If you have a vacation home you no longer use, you can donate it to WHOI.
Real estate often represents a significant portion of a person’s wealth, but is not as easily liquidated as stocks and bonds. WHOI has experience receiving and selling real estate and can take the burden of managing that process off of your hands. WHOI has certain standards for the properties that we will accept—primarily to avoid environmental litigation—so please contact us if this strategy is of interest to you.
Another option with real estate is to transfer ownership, but continue to occupy the property until you are finished with it. The current interest-rate environment offers historically large charitable deductions for these kinds of gifts. Using this approach, known as retained life estate, you will receive a substantial tax deduction that may be carried forward for as many as five years, if necessary. In addition, your heirs will not have to worry about selling your home.
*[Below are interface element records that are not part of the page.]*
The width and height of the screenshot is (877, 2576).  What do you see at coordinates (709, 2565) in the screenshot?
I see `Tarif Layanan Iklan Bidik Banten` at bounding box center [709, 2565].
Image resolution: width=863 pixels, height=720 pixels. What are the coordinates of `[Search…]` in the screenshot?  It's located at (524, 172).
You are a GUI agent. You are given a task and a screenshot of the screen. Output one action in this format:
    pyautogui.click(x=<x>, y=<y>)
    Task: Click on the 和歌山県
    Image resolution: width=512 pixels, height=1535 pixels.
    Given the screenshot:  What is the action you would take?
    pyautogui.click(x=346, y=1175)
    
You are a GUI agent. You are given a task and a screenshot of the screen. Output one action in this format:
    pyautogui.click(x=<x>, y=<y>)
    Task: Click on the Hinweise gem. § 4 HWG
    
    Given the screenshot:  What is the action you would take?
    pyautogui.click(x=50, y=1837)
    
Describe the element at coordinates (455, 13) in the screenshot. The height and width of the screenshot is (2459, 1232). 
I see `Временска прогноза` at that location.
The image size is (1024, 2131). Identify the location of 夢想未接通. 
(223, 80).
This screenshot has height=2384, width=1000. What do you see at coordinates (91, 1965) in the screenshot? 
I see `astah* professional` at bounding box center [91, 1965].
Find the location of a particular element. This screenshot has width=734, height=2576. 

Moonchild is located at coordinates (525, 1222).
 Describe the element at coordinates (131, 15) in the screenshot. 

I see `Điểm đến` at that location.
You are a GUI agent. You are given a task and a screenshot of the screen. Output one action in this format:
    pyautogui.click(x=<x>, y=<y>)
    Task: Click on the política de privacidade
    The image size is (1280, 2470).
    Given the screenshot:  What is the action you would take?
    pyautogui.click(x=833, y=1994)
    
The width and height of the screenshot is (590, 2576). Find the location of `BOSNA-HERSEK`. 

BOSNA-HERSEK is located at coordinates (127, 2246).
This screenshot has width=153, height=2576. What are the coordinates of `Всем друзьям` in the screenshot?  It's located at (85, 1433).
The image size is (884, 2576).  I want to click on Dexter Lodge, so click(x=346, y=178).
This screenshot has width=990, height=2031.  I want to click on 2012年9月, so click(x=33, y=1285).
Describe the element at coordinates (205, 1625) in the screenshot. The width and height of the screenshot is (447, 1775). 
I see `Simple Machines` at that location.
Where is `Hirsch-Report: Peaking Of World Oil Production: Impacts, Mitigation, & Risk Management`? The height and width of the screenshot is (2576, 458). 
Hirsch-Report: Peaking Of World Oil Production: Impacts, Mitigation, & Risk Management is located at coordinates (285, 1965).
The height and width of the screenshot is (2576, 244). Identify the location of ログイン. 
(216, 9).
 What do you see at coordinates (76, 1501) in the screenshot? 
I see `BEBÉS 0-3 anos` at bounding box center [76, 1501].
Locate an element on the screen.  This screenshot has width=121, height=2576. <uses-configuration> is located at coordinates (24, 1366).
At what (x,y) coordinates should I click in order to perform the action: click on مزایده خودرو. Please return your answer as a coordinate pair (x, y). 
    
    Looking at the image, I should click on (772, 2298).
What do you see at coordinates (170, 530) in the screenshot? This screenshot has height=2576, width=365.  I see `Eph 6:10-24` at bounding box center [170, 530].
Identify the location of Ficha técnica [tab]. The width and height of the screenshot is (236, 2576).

You will still be responsible for the upkeep and taxes on your home.
A 72-year-old has a home she originally purchased for $200,000 that is now valued at $500,000.
Assuming the structure (not the land on which it sits) is worth $150,000, she can deduct $352,667 if she assigns the property to WHOI as a gift, and the deduction will increase as she ages.
She can take a charitable deduction of up to 30% of her adjusted gross income, and can use it for up to five additional years if she can’t take the whole deduction in the first year.